The precautions that we take are:

1) Dissection of brains is carried out using fresh scalpel blades, gloves and working surface for each specimen, to prevent cross-contamination.

2) Any type of homogeniser used for dispersing the brain specimens needs to be most scrupulously cleaned between each specimen. We check by doing a blank homogenisation between specimens, from time to time.

3)We always use primers for a cell gene in the same tube as the primers for the viral sequence, and would accept the results only if the cell sequence is amplified.

4) We use an HSV1-positive and an HSV1-negative standard, prepared respectively from virus-infected or uninfected Vero cells; in these cases also we use primers for a cell gene (HPRT, which is present also in these monkey cells). An alternative positive would be brain DNA from a person who died from herpes simplex encephalitis.

5) If we find an apparently HSV1-negative brain DNA specimen, we mix it with a known HSV1-positive specimen and then do a PCR again to check that there is no interference with amplification of the positive specimen, i.e., to find if the negative specimen is truly negative, rather than having a contaminant which interferes with amplification.

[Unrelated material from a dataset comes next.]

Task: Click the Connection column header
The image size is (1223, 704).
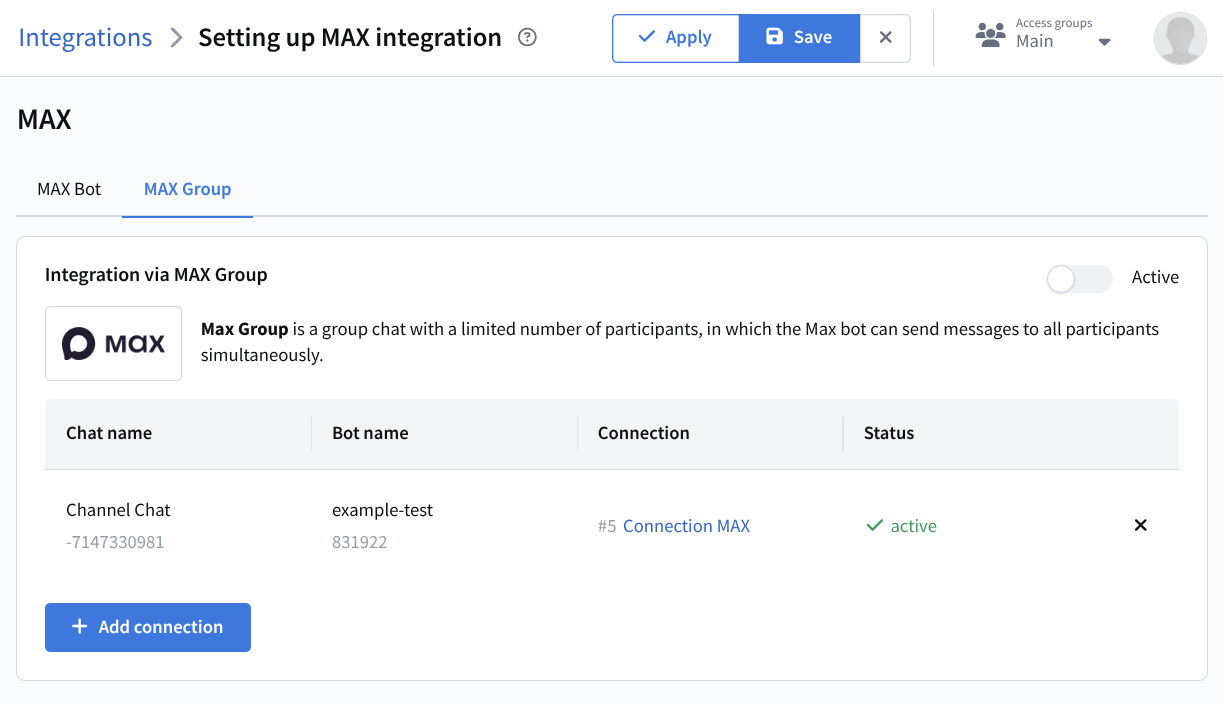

6) We always do a reagent blank.

7) It is necessary to keep HSE specimens, or plasmids with a viral sequence, very strictly segregated from the test brain specimens.

I stress that these are essential precautions and checks: we know of at least two groups who have done the work in a very perfunctory way and who could not do the first stage - reproducible detection of HSV1 in a proportion of brains - and so could not possibly proceed to the next stage - searching for a correlation of HSV1 in brain and apoE4 in AD. We would be happy to give further advice or to train someone in these methods.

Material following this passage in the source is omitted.